Job
Please gather each line of the data below that contains the string "height". Case counts.

Supplied material
>> begin

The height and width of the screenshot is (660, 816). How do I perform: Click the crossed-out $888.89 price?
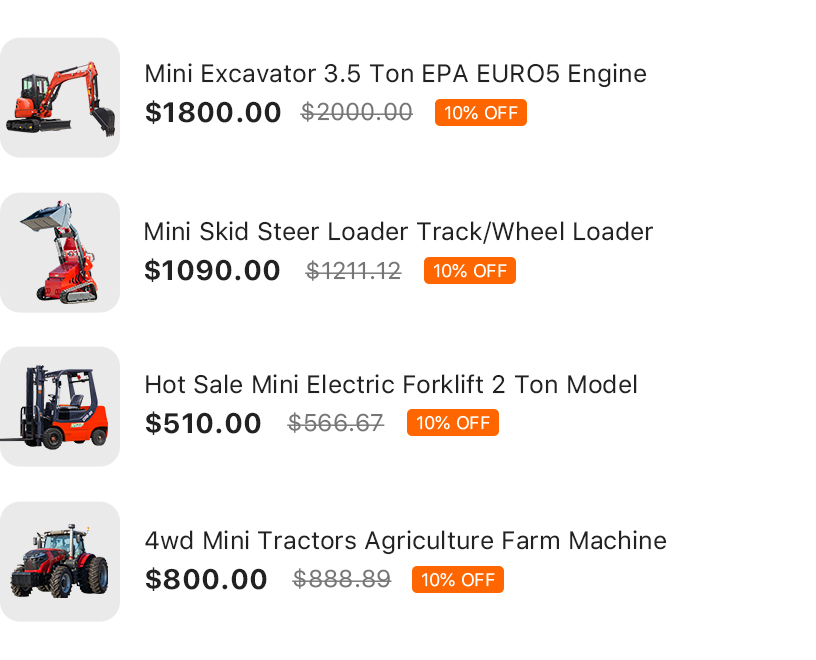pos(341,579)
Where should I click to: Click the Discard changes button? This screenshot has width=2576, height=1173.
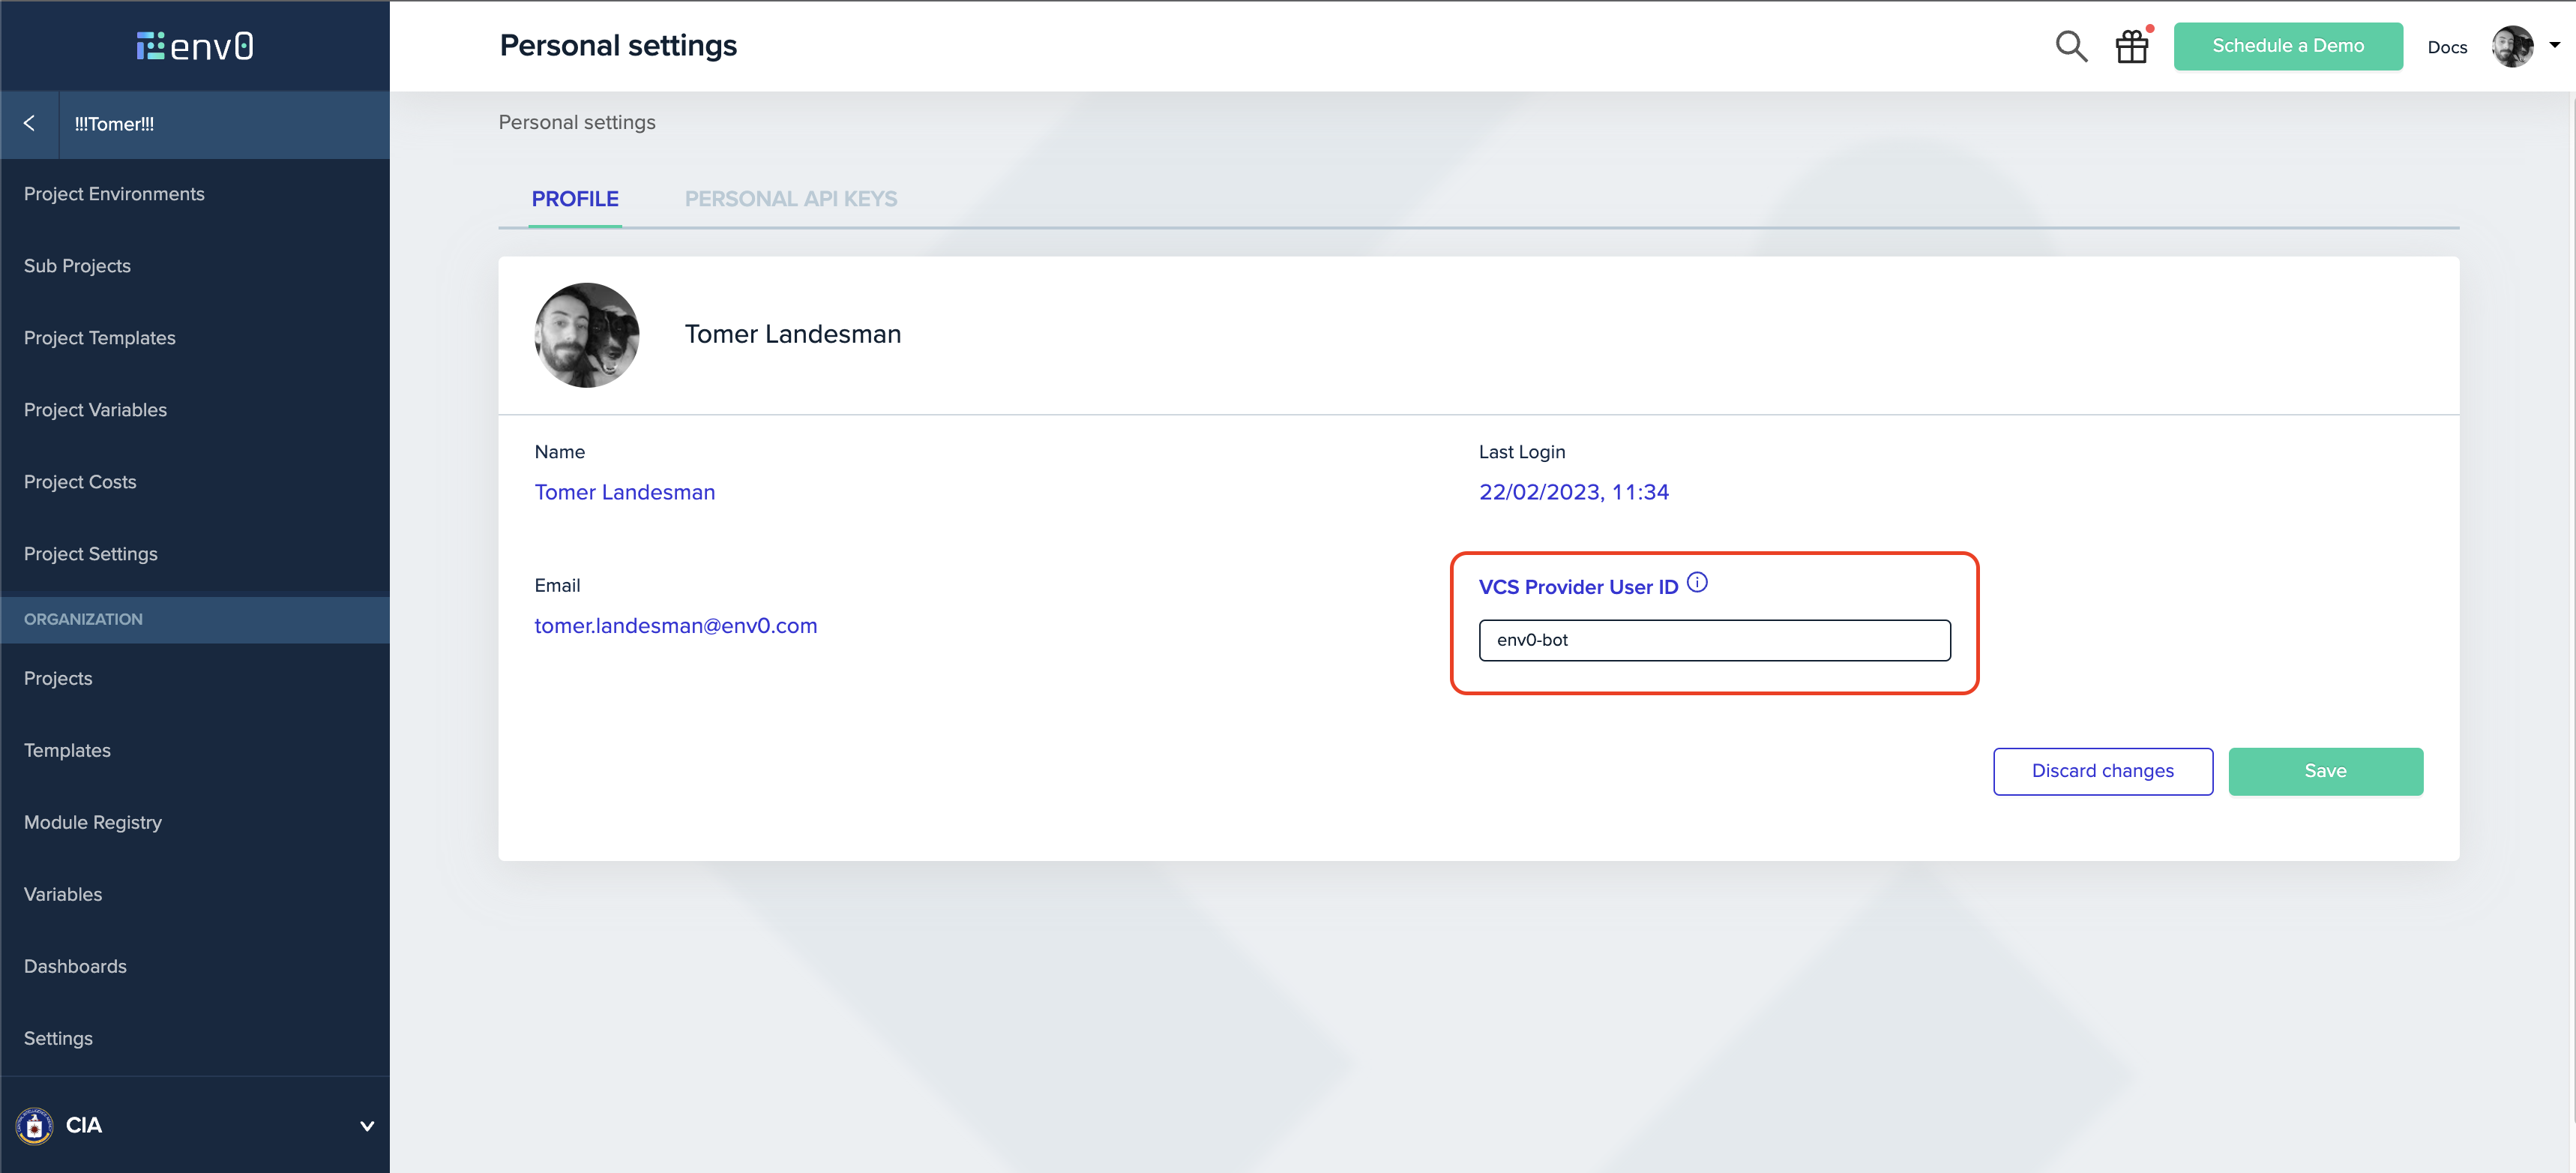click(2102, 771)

>> end
>> begin

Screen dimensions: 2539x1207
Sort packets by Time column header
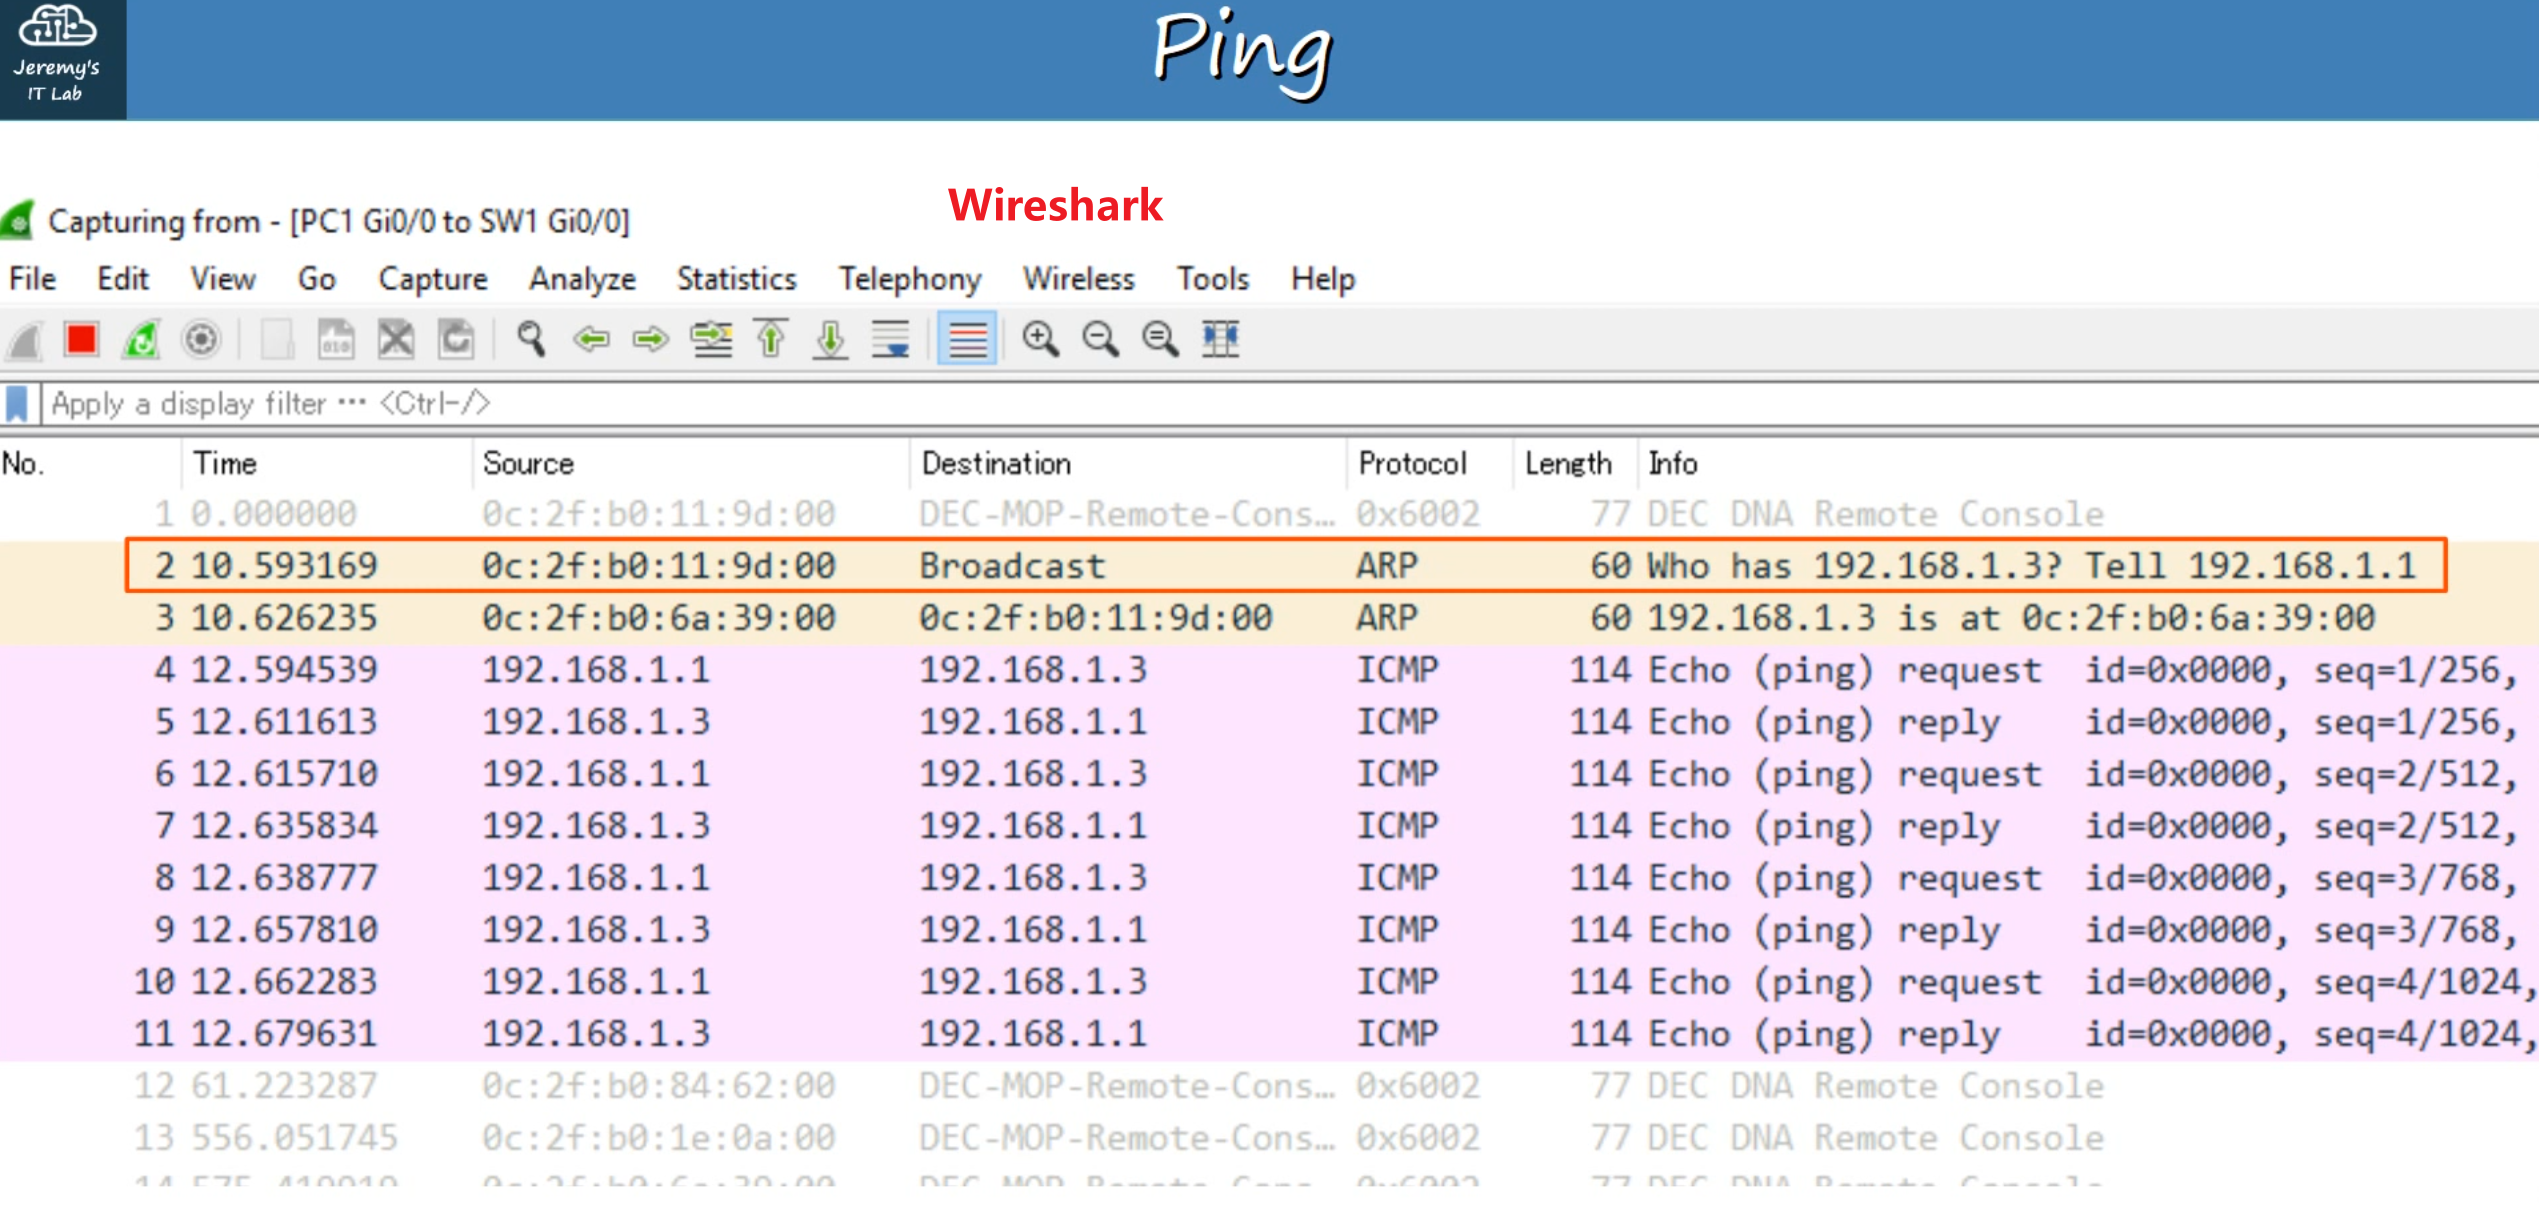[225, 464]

>> end
>> begin

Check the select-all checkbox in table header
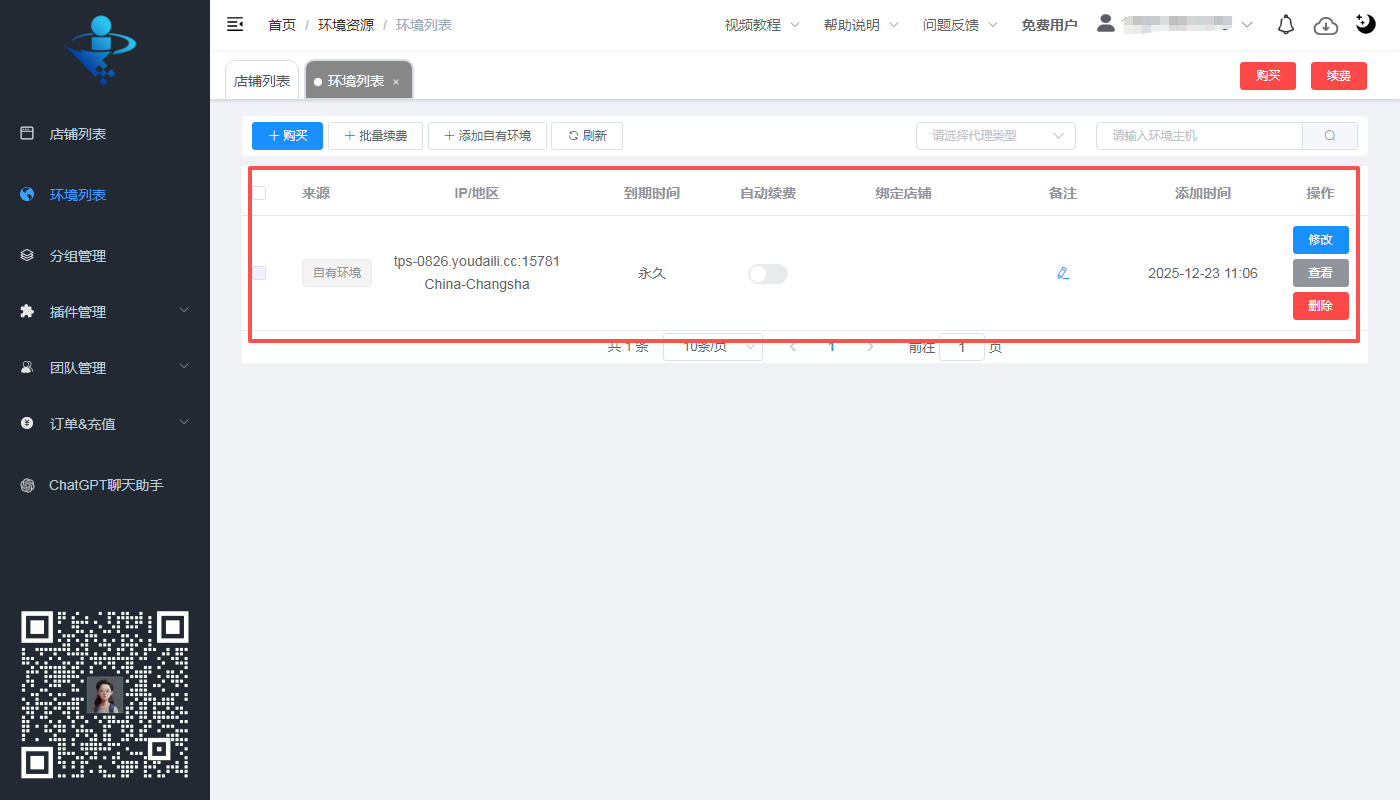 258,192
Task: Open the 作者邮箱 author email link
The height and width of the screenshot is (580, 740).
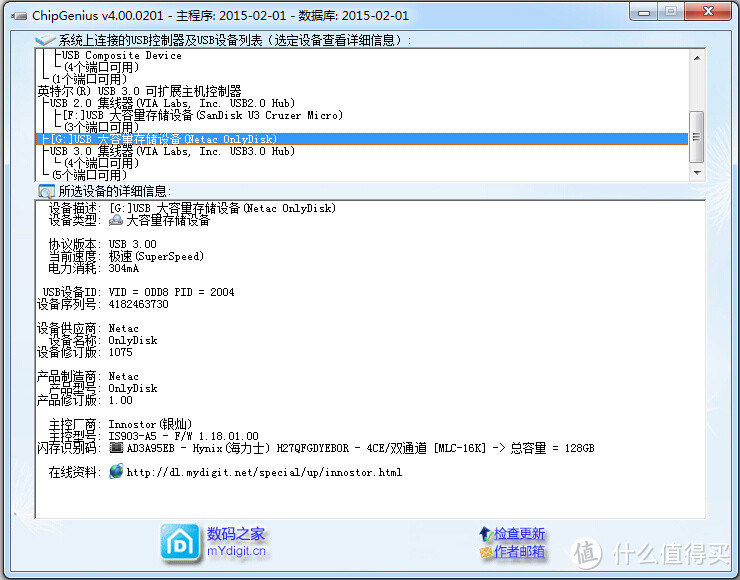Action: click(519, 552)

>> end

Output below
The height and width of the screenshot is (660, 816). How do I perform: Click the crossed-out $888.89 price?
Where should I click to: Click the Discard changes button? This screenshot has width=2576, height=1173.
The height and width of the screenshot is (580, 740).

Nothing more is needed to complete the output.